Please elucidate. I'm not clear on what you mean by that.
Thanks!
A Nazarite was a Jew, who for a one year period, would be totally and completely devoted to God. They wouldn’t be involved in earthly matters.
As an application for the Christian, for a temporary time, they would do the same. Kind of like a lay priest, but not obligated for life.
Being a nun is as permanent as marriage. It is committing to God.
St. Paul would disagree with you.
Both men and women consecrating themselves to God as virgins was a feature of ancient Israel’s religion. Its greatest prophets Elijah, Elisha, Jeremy and John the Baptizer were such consecrated celibates.
St Paul several times speaks of women in the churches he founded being “enrolled in the order of virgins” or “enrolled in the order of widows”. These seem to have been proto-nuns living communally.
From the first century starting in Egypt, some Christians both men and women began living a celibate life of prayer in the desert, firstly alone as hermits, and later as communities of several such monks and nuns.
People become monks or nuns because they feel called to an intensive life of prayer and to following the example of Jesus in living the evangelical counsels of poverty, chastity and obedience.
Consecrated / vowed chastity is a call, a gift, a charism, and a task.

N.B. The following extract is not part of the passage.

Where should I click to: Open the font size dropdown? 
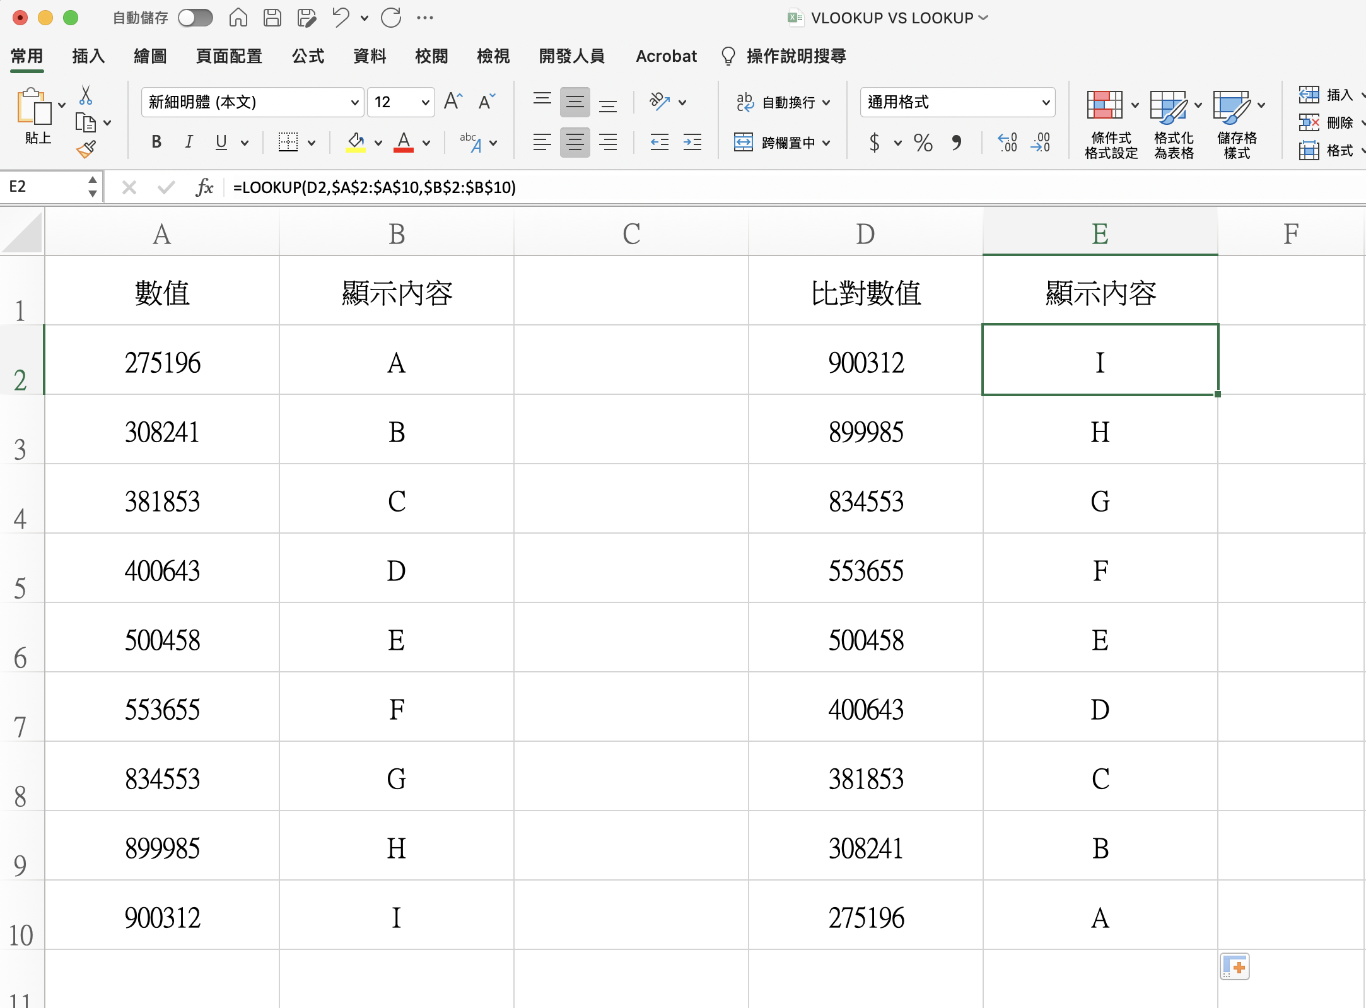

It is a call initiated by God the Father to follow His Son Jesus Christ, who is chaste, through the power of the Holy Spirit. “Through it the Spirit conforms us with the virginity / chastity of Jesus Christ; it brings us to ‘re-present in the Church’ the virginal / chaste lifestyle of Christ Jesus.”
That is quite, utterly false -- the utter loneliness and despair is what you see in Calvinist predestination.
As regards nuns and monks - their life are far from bleak or joyless.
The withdrawal from the external world into the silence of the inner universe can offer its own satisfaction for those so disposed. Saint Teresa wrote eloquently on this journey
Back in the 1990s, there were a series of studies rating the happiness of different occupations, ethnic groups, and geographic areas of the USA.
Consistently, the researchers found that two groups topped the charts in terms of happiness.
Just as the Amish seem to find above-average happiness without electricity or internet doing manual labor in a close-knit community, Catholic nuns and monks—monastics of both genders—seem to find above-average happiness in the cloister walls doing work, praying, and singing, and living in a close-knit community.
It is not a life for everyone. It is for those called to it, as in Matthew 19:12.